Task list:
• 1. Using the passage on HRT and breast cancer, decide whether each statement agrees with it: (a) the Swedish trial was originally planned to last five years; (b) the Swedish trial ran for its full planned length; (c) the Million Women Study enrolled women ages 40 to 60. Answer yes or no for each and quote the deciding words.
• 2. In which country was the Million Women Study described in the passage on HRT and breast cancer carried out?
• 3. Summarize the passage on HRT and breast cancer in two sentences.

Provided text:
------------------------------

Since the results of the WHI were initially published, other large studies have supported its major conclusions. In 2003, Swedish researchers halted a study of HRT in women with a history of breast cancer. Originally planned as a five-year study, the Swedish trial was stopped after two years because women taking combined estrogen-progestin HRT had three times the rate of recurrence or of new tumors compared to women who received other treatments for menopausal symptoms (Holmberg, 2004).

Also in 2003, researchers in the Million Women Study in the United Kingdom reported that the use of all types of post-menopausal HRT resulted in a statistically significant increase in the risk of breast cancer (Beral, 2003). Again, the risk was greatest among users of estrogen-progestin combination therapy. The study enrolled more than 1 million women ages 50 to 64. Researchers estimated that women who used estrogen-progestin HRT for 10 years were almost four times more likely to develop breast cancer than women who used estrogen-only HRT (19 additional breast cancers per 1,000 women compared to five per 1,000).

------------------------------

Provided information:
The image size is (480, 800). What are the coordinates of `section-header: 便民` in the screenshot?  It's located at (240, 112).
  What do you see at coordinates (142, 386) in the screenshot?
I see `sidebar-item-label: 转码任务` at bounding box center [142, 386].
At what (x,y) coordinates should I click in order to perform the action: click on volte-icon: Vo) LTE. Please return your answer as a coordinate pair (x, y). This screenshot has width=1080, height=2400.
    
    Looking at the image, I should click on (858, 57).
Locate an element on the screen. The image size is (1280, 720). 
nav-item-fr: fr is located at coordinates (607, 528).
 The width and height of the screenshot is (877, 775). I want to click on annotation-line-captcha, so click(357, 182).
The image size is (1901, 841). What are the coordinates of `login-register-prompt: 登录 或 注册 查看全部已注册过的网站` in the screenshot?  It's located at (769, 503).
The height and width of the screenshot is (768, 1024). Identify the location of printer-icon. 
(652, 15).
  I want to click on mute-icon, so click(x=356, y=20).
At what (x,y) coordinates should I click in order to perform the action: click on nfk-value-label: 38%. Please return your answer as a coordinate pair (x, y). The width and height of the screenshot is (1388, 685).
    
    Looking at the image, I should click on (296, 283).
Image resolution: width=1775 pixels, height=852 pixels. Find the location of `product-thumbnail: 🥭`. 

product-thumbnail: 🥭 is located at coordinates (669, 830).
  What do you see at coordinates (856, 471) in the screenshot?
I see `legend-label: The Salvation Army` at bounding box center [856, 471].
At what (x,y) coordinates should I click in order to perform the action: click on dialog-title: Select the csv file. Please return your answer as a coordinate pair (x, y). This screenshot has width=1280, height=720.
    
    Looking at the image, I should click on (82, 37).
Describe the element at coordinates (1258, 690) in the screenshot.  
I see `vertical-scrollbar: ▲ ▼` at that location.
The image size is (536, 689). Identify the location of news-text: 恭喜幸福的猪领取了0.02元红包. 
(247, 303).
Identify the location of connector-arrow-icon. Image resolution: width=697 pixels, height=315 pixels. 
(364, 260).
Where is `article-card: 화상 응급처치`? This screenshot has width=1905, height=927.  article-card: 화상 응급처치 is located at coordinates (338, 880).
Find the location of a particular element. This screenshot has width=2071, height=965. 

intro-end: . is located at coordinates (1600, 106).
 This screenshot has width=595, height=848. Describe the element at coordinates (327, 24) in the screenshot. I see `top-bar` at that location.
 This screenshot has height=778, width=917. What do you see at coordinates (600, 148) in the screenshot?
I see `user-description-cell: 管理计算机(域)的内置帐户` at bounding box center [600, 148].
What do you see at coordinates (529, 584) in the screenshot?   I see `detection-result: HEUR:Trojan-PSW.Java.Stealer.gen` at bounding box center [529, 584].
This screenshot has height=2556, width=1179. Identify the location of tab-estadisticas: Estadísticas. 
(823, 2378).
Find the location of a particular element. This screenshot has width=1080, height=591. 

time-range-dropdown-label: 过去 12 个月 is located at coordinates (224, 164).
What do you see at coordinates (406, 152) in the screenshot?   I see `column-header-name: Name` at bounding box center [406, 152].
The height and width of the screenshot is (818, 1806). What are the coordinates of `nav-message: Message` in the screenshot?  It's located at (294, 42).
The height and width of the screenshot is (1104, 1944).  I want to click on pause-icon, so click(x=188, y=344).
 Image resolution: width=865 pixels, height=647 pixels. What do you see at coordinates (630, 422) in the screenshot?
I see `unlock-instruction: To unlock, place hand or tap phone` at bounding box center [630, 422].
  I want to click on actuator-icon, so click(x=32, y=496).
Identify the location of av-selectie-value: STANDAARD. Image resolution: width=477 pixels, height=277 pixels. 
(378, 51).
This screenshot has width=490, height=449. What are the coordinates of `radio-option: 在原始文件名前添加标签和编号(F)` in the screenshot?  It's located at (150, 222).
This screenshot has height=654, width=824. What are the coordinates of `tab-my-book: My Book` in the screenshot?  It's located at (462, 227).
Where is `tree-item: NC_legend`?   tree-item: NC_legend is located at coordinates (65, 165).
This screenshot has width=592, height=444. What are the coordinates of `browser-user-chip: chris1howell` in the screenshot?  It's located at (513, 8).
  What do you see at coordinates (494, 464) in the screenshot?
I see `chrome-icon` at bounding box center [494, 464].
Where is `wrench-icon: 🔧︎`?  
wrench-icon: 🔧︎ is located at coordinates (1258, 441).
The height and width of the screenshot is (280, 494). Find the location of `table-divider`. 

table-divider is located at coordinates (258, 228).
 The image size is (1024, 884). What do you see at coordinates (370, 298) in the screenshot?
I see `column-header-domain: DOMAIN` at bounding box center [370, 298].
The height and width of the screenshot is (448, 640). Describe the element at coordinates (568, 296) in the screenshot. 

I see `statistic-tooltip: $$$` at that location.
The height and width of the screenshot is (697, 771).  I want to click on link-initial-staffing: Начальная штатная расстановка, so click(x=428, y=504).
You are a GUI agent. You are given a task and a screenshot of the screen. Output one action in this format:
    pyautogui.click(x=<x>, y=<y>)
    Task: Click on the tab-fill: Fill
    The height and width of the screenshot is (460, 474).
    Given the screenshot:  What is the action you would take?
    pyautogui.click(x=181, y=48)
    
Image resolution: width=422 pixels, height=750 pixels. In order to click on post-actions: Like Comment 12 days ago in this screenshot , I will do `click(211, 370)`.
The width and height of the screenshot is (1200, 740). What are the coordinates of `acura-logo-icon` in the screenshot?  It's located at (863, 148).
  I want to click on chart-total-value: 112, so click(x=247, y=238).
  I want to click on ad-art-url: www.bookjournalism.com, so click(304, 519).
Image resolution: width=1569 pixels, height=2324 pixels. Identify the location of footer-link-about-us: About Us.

------------------------------

Results for each task:
• 1.
(a) Yes: "Originally planned as a five-year study"
(b) No: "the Swedish trial was stopped after two years"
(c) No: "The study enrolled more than 1 million women ages 50 to 64."

• 2. The United Kingdom.

• 3. Large studies since the WHI have supported its major conclusions, including a 2003 Swedish trial of women with a history of breast cancer that was stopped early because those taking combined estrogen-progestin HRT had three times the rate of recurrence or new tumors compared with women on other treatments. The UK Million Women Study, also reported in 2003, found that all types of post-menopausal HRT significantly increased breast cancer risk, with the greatest risk among users of estrogen-progestin combination therapy.